首先从receiverInputStreams里面对每个inputstream遍历, 这个inputstream其实就是我们上一篇文章里面说的SocketInputDStream, 执行getReceiver 其实是执行SocketInputDStream类里面的new SocketReceiver方法, 这个方法里面有一个receive方法, 会建立socket连接不停获取数据, receive方法会在onStart里面被调用。

接下来就出发endpoint (ReceiverTrackerEndpoint类)里面的StartAllReceivers(receivers):
 case StartAllReceivers(receivers) =>
        val scheduledLocations = schedulingPolicy.scheduleReceivers(receivers, getExecutors)
        for (receiver <- receivers) {
          val executors = scheduledLocations(receiver.streamId)
          updateReceiverScheduledExecutors(receiver.streamId, executors)
          receiverPreferredLocations(receiver.streamId) = receiver.preferredLocation
          startReceiver(receiver, executors)
        }



这里面主要是拿了有preferredLocation (executor)的receiver, 然后调用 startReceiver 方法去启动receiver:


    private def startReceiver(
        receiver: Receiver[_],
        scheduledLocations: Seq[TaskLocation]): Unit = {
      def shouldStartReceiver: Boolean = {
        // It's okay to start when trackerState is Initialized or Started
        !(isTrackerStopping || isTrackerStopped)
      }

      val receiverId = receiver.streamId
      if (!shouldStartReceiver) {
        onReceiverJobFinish(receiverId)
        return
      }

      val checkpointDirOption = Option(ssc.checkpointDir)
      val serializableHadoopConf =
        new SerializableConfiguration(ssc.sparkContext.hadoopConfiguration)

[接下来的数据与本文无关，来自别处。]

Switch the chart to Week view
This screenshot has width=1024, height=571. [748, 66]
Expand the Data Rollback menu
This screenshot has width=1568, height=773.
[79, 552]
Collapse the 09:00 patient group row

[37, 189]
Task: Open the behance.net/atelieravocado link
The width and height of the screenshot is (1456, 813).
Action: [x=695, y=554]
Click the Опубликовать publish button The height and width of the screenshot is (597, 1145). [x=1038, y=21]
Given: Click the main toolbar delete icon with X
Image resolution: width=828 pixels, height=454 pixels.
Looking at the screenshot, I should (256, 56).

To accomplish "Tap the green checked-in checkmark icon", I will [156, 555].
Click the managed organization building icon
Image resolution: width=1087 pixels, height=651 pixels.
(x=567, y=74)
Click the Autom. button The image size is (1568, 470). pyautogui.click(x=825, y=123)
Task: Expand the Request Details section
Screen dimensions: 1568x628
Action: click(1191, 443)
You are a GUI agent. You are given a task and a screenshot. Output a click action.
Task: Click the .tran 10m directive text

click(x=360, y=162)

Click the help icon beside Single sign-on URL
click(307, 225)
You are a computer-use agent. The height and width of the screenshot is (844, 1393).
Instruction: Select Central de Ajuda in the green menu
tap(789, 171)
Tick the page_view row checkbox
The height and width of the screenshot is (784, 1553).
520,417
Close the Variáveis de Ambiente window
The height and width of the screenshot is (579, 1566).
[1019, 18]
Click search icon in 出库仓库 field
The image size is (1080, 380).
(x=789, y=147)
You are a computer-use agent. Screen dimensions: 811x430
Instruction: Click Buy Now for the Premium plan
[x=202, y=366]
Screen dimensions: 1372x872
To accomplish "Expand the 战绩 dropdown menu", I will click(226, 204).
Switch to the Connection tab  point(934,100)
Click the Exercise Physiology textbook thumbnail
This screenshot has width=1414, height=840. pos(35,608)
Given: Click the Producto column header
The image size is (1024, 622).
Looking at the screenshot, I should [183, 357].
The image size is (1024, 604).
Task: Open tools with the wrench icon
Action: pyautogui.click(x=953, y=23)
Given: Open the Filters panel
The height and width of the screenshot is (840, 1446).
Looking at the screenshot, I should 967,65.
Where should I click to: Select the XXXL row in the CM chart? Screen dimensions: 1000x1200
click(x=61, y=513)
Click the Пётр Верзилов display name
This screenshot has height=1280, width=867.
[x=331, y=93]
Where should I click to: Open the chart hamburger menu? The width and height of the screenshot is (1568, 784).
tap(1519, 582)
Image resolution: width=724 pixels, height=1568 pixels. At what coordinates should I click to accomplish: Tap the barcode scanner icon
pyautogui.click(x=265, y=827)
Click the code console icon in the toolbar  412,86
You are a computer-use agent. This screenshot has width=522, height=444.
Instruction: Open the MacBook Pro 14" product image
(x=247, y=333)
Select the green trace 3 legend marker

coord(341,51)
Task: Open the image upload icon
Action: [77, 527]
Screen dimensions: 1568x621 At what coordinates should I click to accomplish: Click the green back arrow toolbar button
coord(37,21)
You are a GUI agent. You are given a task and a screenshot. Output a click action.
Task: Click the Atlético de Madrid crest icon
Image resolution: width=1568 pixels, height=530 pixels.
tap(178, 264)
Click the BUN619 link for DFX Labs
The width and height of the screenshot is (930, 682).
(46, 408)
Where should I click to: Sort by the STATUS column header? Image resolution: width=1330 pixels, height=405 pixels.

      // Function to start the receiver on the worker node
      val startReceiverFunc: Iterator[Receiver[_]] => Unit =
        (iterator: Iterator[Receiver[_]]) => {
          if (!iterator.hasNext) {
            throw new SparkException(
              "Could not start receiver as object not found.")
          }
          if (TaskContext.get().attemptNumber() == 0) {
            val receiver = iterator.next()
            assert(iterator.hasNext == false)
            val supervisor = new ReceiverSupervisorImpl(
              receiver, SparkEnv.get, serializableHadoopConf.value, checkpointDirOption)
            supervisor.start()
            supervisor.awaitTermination()
          } else {
            // It's restarted by TaskScheduler, but we want to reschedule it again. So exit it.
          }
        }

      // Create the RDD using the scheduledLocations to run the receiver in a Spark job
      val receiverRDD: RDD[Receiver[_]] =
        if (scheduledLocations.isEmpty) {
          ssc.sc.makeRDD(Seq(receiver), 1)
        } else {
          val preferredLocations = scheduledLocations.map(_.toString).distinct
          ssc.sc.makeRDD(Seq(receiver -> preferredLocations))
        }
      receiverRDD.setName(s"Receiver $receiverId")
      ssc.sparkContext.setJobDescription(s"Streaming job running receiver $receiverId")
      ssc.sparkContext.setCallSite(Option(ssc.getStartSite()).getOrElse(Utils.getCallSite()))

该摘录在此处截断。